MPs agreed to remove the legal
requirement that lenders pay at least 70 per cent of the Central Bank of
Kenya (CBK) base rate on deposits, putting the minimum saving rates at
6.3 per cent.
The removal of the savings rate control
will hurt high-net worth investors who have been enjoying attractive
returns on bank deposits since the introduction of rate caps in
September 2016.
The MPs retained the four percentage
points ceiling on loan charges above the CBK base rate, which now stands
at nine per cent, defying Treasury secretary Henry Rotich’s proposals.
The
rate cap was aimed at helping small traders access capital at
affordable rates, but has had the opposite effect, with banks saying
they cannot price risk to small and medium enterprises (SMEs) properly
while the cap is in place.
As a result, lending to the
private sector fell from 9.3 per cent in 2016 to 2.4 per cent last year,
well below the ideal growth rate of 12-15 per cent, according to the
CBK. President Uhuru Kenyatta said in April that he recognised the
limitation of the law and hoped that the Finance Bill would remove the
cap that he said had ended up hurting the financial sector.

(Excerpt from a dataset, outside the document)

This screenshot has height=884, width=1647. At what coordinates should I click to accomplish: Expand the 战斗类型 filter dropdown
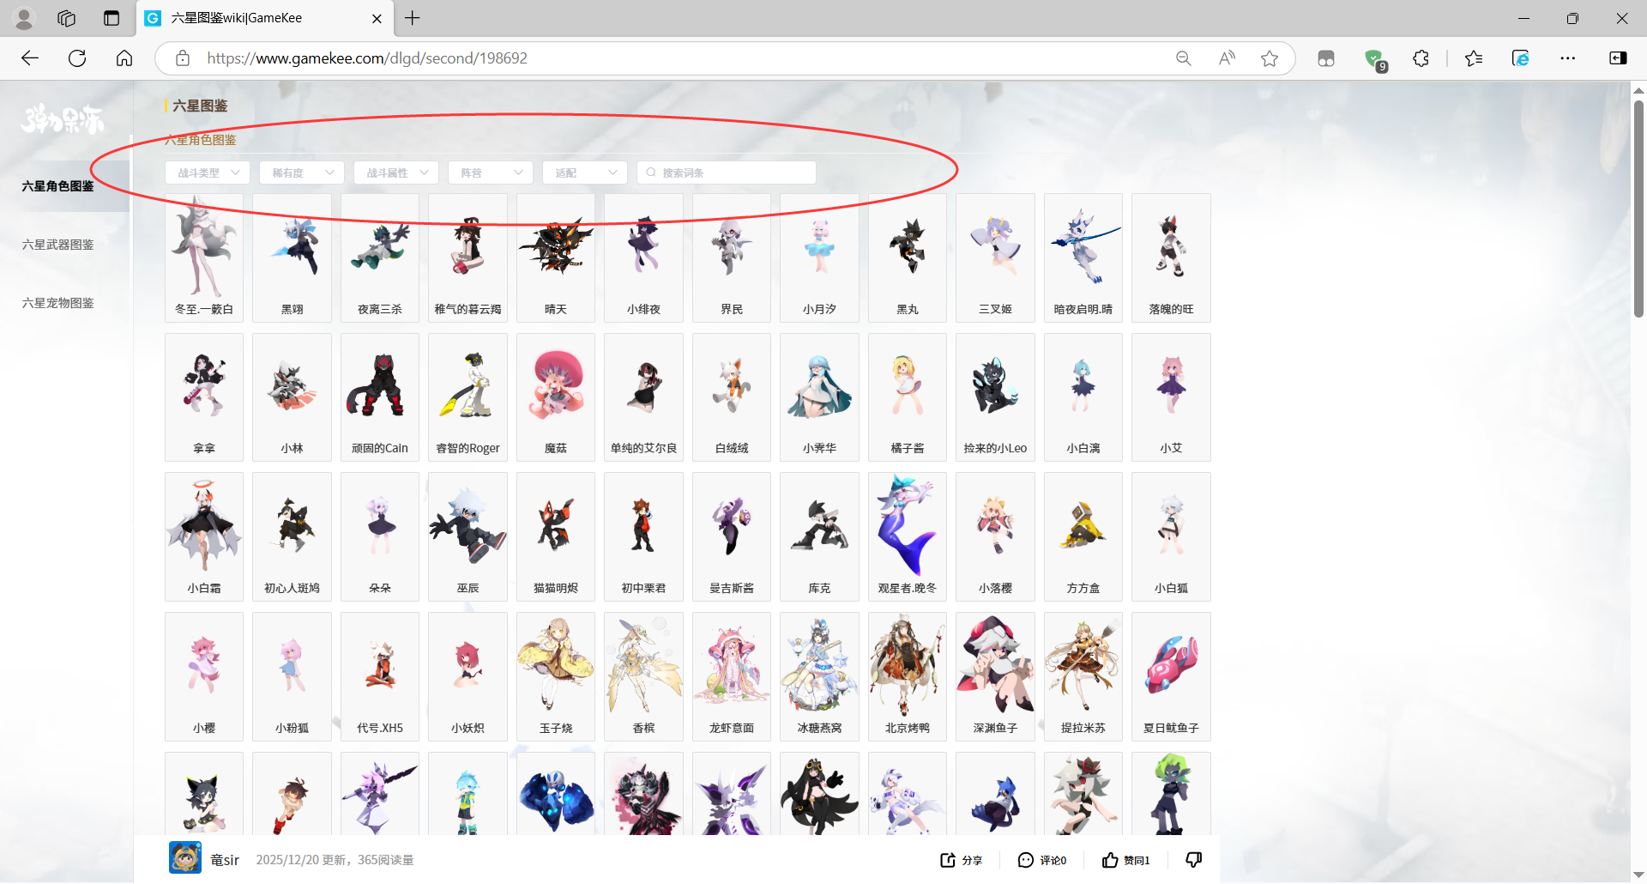pyautogui.click(x=208, y=173)
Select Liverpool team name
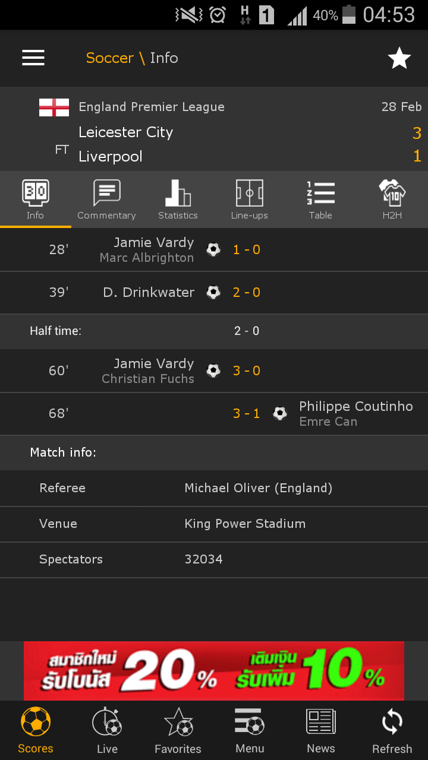Viewport: 428px width, 760px height. (x=111, y=157)
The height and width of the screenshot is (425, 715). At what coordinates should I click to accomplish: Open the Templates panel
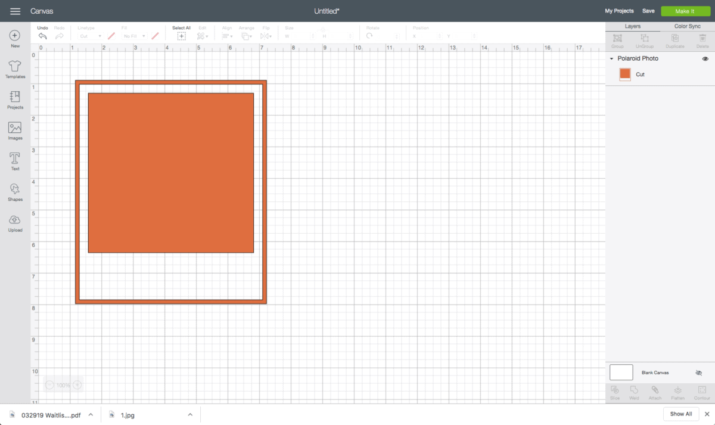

The
legislation still needs to secure presidential assent, and it was not
clear what line Mr Kenyatta would now take.
The International Monetary Fund had also insisted on scrapping the rate or modifying it in return for its support to Kenya.
On
Thursday, Jan Mikkelsen, IMF’s Resident Representative for Kenya, said
they were aware of the passing of the Bill and were assessing
implications. MPs who contributed to the debate said that the caps
should be maintained to protect borrowers.
“We
have however removed capping on deposits because we don’t think many
Kenyans have excess money to put on fixed deposit terms,” said Jude
Njomo, the architect of the rate capping law.
John
Mbadi said: “What will happen if we scrap the rate caps for those who
have borrowed loans under the current regime? We cannot go back to where
we were before the introduction of the rate caps. Banks are still
making huge profits even with the caps.”
Equity Bank Group
chief executive James Mwangi earlier warned that failure to scrap
interest controls would send shock-waves among “optimistic” businesses.
“What
they (MPs) will be doing is continue marginalising Kenyans who cannot
get bank loans and leaving them to borrow from Shylocks at about 30 per
cent per month, telecoms at five per cent per week or from microfinance
institutions that charge them up to 48 per cent,” Mr Mwangi said.
“Basically, they will be throwing Kenyans under the bus.”